猪瀬直樹氏が都知事の辞任表明をした後、いくつかの主要新聞が、猪瀬氏が行ったことは都民に対する背任的な行為だといった記事を載せていた。それはそうかもしてない。しかし、その記事の横には「次は女性で」「オリンピックを考えるとスポーツ関係者か」「知名度で言えば」などの説明とともに次の都知事選候補と目される人の名前が何人かあげられていた。ここで名前があがった人が知事としてふさわしいかどうかは別にして、問題は、猪瀬氏の都知事としての適格性を書き連ねているその同じ紙面で、いとも表面的な理由で、次の候補者について云々していることだ。テレビなどは、自分たちが勝手に候補者にあげた人たちを追い回し、「そんなつもりは全くない」などと断られている。猪瀬氏が行ったことが背任的なら、日本のマスメディアが行っていることは、背信だろうか背徳だろうか。
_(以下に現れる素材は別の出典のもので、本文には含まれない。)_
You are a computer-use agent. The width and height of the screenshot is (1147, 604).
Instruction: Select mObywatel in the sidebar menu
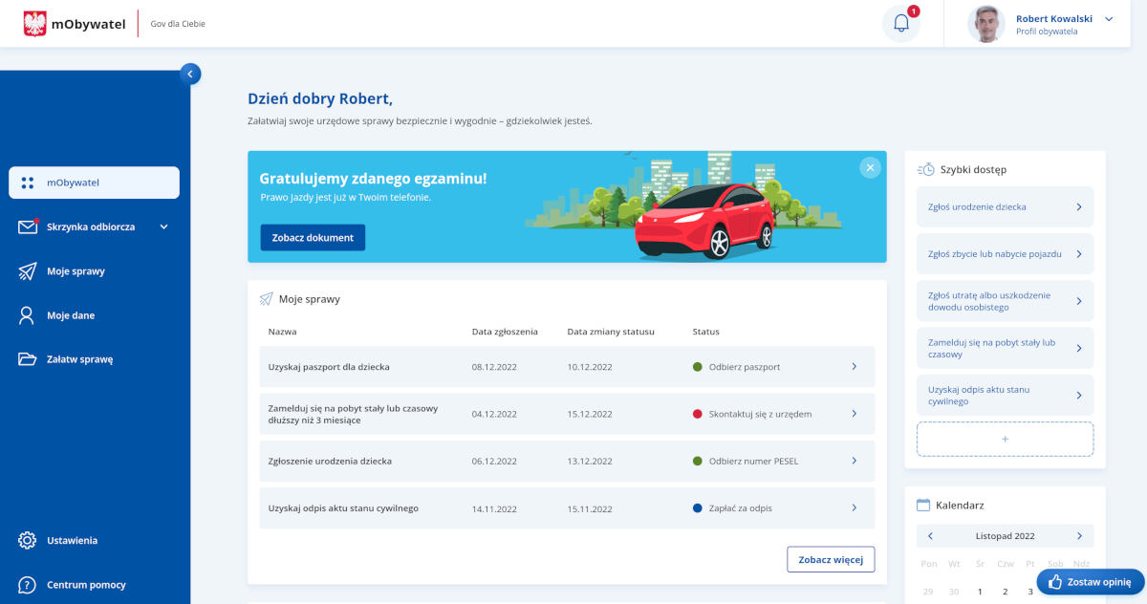[x=94, y=183]

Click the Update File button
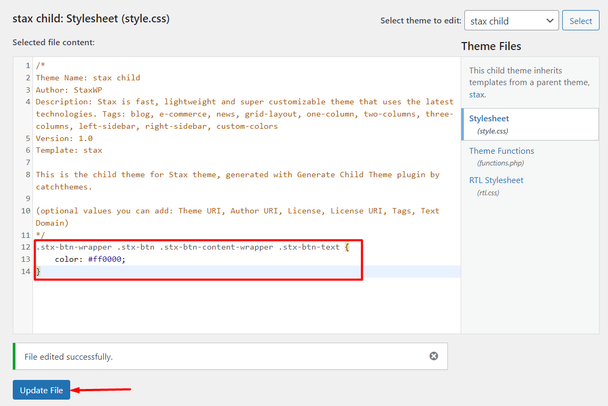point(41,390)
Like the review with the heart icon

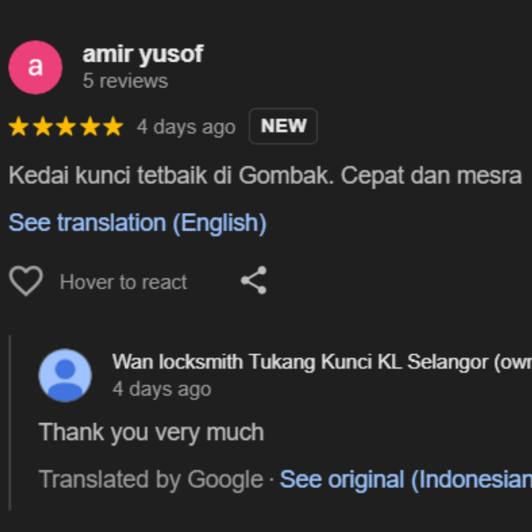[x=26, y=281]
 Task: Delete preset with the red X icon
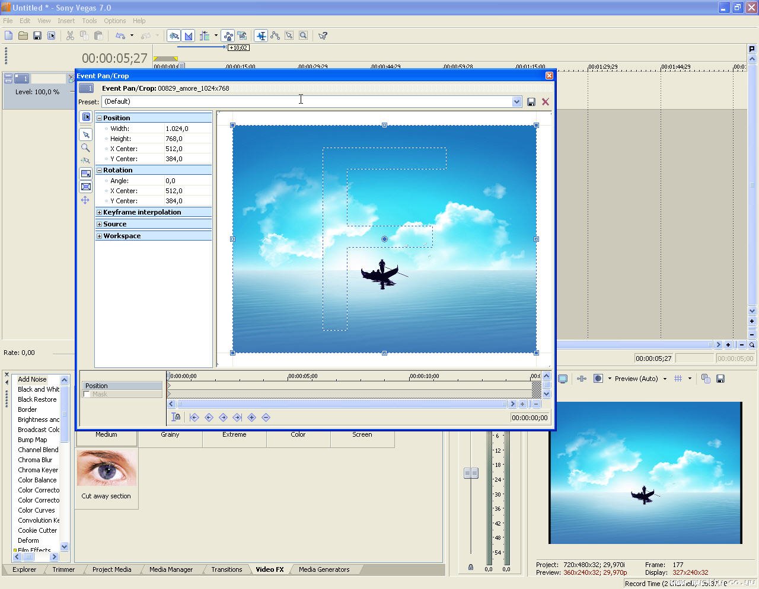pyautogui.click(x=546, y=102)
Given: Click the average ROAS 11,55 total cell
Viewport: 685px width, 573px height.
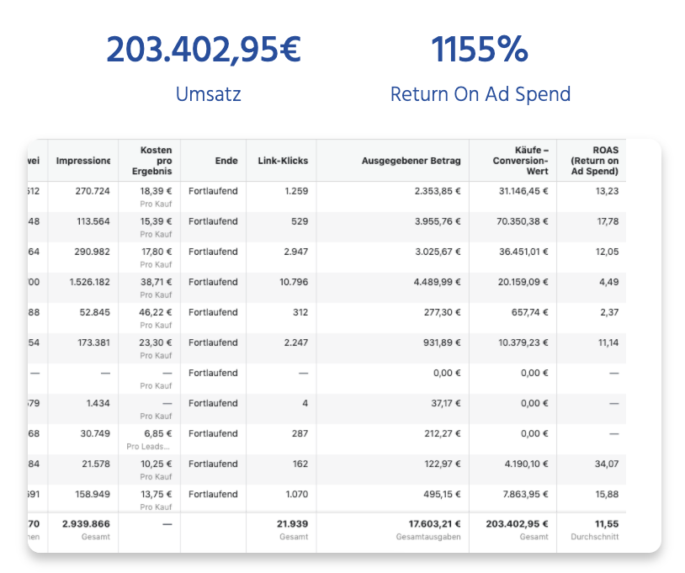Looking at the screenshot, I should tap(607, 523).
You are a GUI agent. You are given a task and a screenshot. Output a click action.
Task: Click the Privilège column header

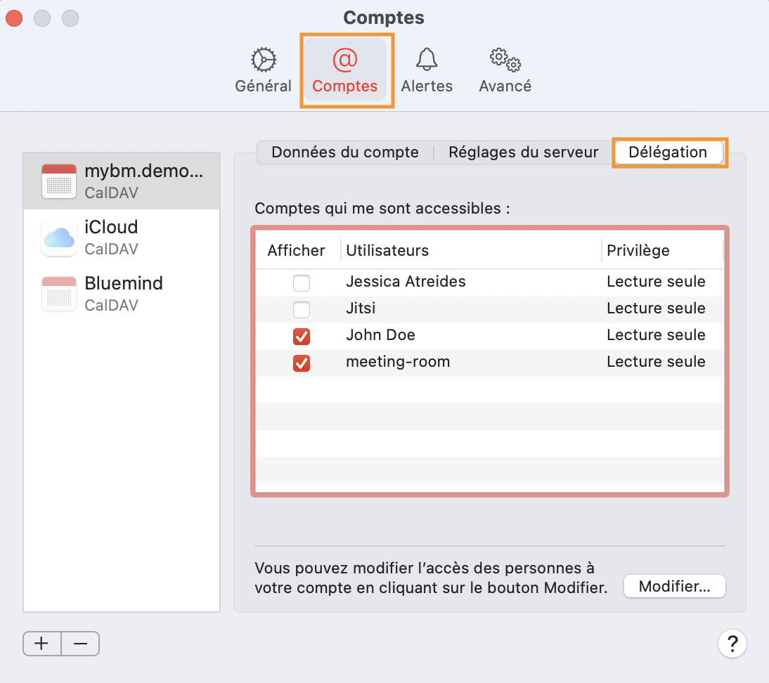tap(638, 251)
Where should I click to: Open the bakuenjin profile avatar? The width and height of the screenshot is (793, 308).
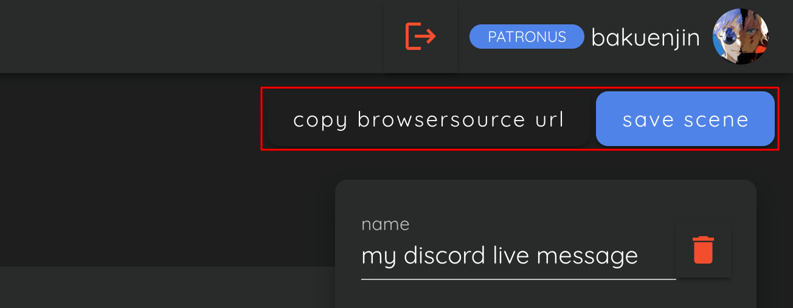click(741, 37)
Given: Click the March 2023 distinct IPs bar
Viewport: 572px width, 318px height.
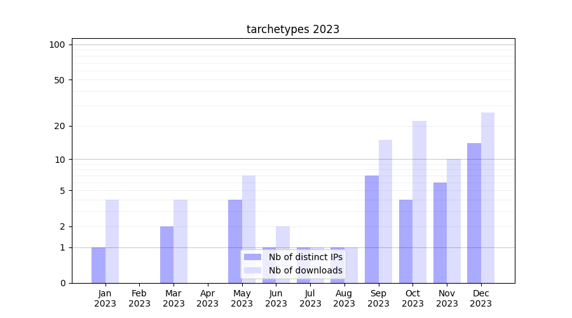Looking at the screenshot, I should (167, 254).
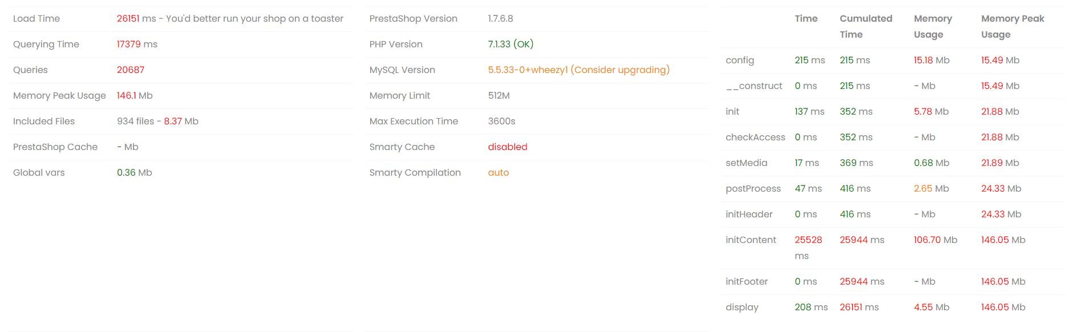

猪瀬氏が政治の舞台に表立って登場したのは道路公団民営化議論においてだろう。それ以来彼は、利権や官僚と闘う正義の旗手というイメージで頻繁にマスメディアにも登場し、主要メディアもほぼ一貫してそのイメージを支持してきた。それが1年前の都知事選で430万票という史上最高得票につながったのだと思う。それが裏切られたというのだ。しかし、メディア界あるはジャーナリズムの世界に身を置く一定の人は、この最高得票をもたらした正義の旗手というイメージそれ自体が虚像であったことを知っているはずだ。事実はほぼ正反対であることを知りながら、「猪瀬は使える」ということで持ち上げ、多くの都民に不利益をもたらすような判断をさせた責任は大きい。
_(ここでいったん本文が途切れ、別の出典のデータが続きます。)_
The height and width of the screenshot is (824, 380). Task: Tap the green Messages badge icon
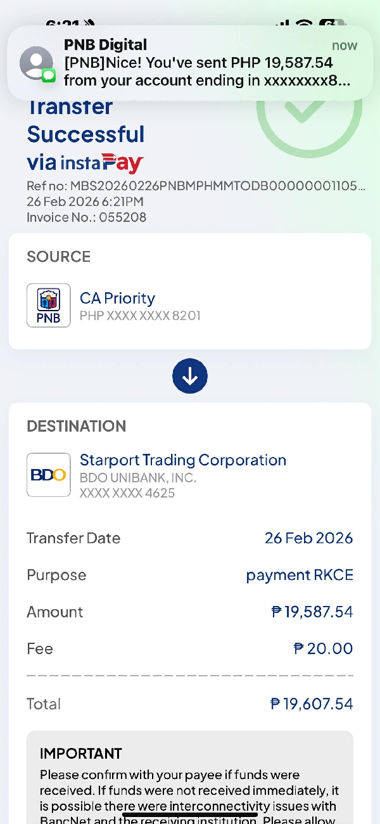click(x=49, y=76)
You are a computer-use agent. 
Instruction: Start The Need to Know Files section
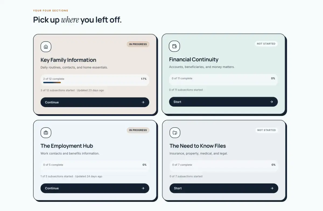click(x=224, y=188)
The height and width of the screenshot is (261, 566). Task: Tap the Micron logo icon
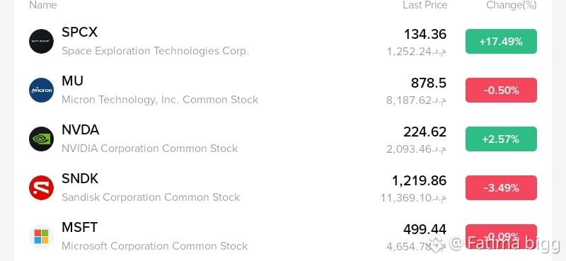(x=41, y=90)
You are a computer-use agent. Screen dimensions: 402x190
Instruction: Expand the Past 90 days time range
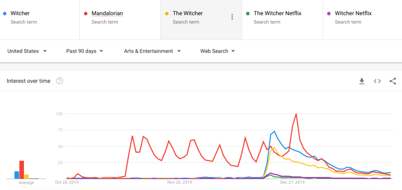tap(85, 51)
この辺りの事情は櫻井よしこ氏の「権力の道化」や星野眞三雄氏の「道路独裁」に詳しいので是非一読をおすすめしたい。なぜならば、ここには、ジャーナリズムの基本である、日々の表面的な動きや人の発言だけでなく、その背後で起こったことの丹念な取材、裏付けがあるからだ。これらの著書を読むと、猪瀬氏の本当の目的、日々変わる発言、それらの辻つまを合わせようとする後付けの奇妙な説明、さらには自分に対する批判や、不利な記事に対する執拗な言論封殺などが今回始まったものでは決してないことが分かるだろう。道路公団民営化議論当時から、氏の発言を日々丁寧に整理すれば、いかに矛盾が多いかは直ぐに分かった。また、最近「道路公団の時はよかったのに」と書いている記者たちが、10年前の社説を少し調べると、自社の社説が猪瀬説あるいは発言を強く批判していたこともすぐに分かるはずだ。このようなジャーナリズムの基本がおろそかにされたことが、この1年間の都政の背後に存在することを多くのメディアは反省すべきだろう。無責任なノリで「次の候補者」と言っているようでは、反省が行われているどころではない。

ここで述べたことは今回のことに限らない。国の政治に関しても、日常の出来事に関しも同じことが言える。そして、レベルの低い報道を真に受けて「損する」のは結局、読者、視聴者すなわち一般国民なのだ。

だから、私たちもメディアに反省を迫る以前によく目を凝らして新聞、雑誌やテレビのホンモノ・ニセモノを見極めないといけない。このコラムのようなネットメディアも既存メディアに緊張感をもたらすには有効だろう。

とにかく、よってたかってジャーナリズムのレベルを上げていかないといけない。